What the exercise asks: Only the lines from the one with "Open the 图层" to the end of the data below should be given again, exactly as written.
── Records supplied
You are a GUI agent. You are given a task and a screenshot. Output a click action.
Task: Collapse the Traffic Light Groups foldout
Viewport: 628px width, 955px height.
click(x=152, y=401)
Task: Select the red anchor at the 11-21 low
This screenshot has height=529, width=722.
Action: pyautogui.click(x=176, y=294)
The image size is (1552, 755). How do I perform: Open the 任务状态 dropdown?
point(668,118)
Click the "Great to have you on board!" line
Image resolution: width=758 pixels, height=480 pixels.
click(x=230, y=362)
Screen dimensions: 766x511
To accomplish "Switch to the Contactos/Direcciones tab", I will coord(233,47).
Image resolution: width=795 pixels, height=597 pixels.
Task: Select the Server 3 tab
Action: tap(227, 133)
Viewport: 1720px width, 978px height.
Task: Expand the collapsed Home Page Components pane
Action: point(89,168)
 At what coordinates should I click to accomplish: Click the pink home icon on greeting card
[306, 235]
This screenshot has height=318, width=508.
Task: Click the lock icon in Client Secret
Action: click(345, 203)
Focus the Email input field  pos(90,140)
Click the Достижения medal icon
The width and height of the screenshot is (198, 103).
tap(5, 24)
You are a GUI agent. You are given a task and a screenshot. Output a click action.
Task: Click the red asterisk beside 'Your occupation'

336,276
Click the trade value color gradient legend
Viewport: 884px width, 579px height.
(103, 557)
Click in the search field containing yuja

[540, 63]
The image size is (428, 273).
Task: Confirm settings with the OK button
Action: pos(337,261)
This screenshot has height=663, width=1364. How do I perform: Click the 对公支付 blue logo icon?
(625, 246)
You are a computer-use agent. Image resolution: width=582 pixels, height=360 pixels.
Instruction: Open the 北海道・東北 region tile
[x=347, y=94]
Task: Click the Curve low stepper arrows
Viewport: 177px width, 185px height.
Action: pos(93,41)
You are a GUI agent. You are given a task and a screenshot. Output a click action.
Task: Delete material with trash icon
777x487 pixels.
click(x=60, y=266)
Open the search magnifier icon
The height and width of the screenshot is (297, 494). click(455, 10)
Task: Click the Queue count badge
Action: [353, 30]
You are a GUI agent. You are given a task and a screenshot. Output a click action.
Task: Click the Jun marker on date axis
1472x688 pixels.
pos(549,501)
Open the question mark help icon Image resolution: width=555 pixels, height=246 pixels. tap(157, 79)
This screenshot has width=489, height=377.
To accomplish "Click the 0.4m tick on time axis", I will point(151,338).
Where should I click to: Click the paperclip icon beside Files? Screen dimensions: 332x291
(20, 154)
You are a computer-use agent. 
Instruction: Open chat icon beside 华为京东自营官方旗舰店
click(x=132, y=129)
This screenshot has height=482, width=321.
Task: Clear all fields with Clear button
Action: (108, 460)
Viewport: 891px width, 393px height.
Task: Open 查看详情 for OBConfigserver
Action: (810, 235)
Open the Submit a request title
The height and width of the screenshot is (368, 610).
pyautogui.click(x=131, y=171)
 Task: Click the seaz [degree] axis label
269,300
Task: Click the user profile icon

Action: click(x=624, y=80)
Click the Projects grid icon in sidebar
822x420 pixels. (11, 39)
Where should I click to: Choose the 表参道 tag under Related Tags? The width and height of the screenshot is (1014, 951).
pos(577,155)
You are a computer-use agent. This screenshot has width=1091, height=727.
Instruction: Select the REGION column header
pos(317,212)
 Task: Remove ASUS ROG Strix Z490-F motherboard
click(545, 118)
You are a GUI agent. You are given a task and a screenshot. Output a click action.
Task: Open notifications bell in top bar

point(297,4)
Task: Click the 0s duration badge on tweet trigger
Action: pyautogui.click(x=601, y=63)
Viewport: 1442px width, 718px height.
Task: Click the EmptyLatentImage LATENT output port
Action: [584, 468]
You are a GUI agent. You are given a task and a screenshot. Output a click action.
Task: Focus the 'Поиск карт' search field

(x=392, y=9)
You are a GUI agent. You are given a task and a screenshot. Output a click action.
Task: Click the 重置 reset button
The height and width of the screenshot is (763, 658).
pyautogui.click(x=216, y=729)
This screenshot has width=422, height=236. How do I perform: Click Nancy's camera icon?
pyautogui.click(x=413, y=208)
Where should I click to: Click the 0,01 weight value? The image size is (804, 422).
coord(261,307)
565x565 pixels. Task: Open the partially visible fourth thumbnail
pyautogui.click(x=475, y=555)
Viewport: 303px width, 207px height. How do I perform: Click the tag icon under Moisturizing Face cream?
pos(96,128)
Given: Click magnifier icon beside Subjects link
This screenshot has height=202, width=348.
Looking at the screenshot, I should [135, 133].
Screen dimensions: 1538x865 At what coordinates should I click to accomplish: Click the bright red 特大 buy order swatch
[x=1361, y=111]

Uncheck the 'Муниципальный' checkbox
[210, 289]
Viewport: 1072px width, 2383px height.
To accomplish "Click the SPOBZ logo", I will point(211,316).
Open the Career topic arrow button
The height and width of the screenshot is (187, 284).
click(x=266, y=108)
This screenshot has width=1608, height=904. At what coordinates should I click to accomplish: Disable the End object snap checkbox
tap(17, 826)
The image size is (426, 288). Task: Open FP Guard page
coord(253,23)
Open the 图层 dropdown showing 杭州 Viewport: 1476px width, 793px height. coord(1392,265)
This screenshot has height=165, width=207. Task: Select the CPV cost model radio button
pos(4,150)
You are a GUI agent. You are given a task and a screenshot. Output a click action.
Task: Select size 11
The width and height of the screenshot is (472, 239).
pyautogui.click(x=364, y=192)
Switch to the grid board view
────
Response:
Open the 图层 dropdown showing 杭州 Viewport: 1476px width, 793px height. coord(1392,265)
This screenshot has height=165, width=207. Task: Select the CPV cost model radio button
pos(4,150)
You are a GUI agent. You are given a task and a screenshot. Output a click action.
Task: Select size 11
The width and height of the screenshot is (472, 239).
pyautogui.click(x=364, y=192)
Switch to the grid board view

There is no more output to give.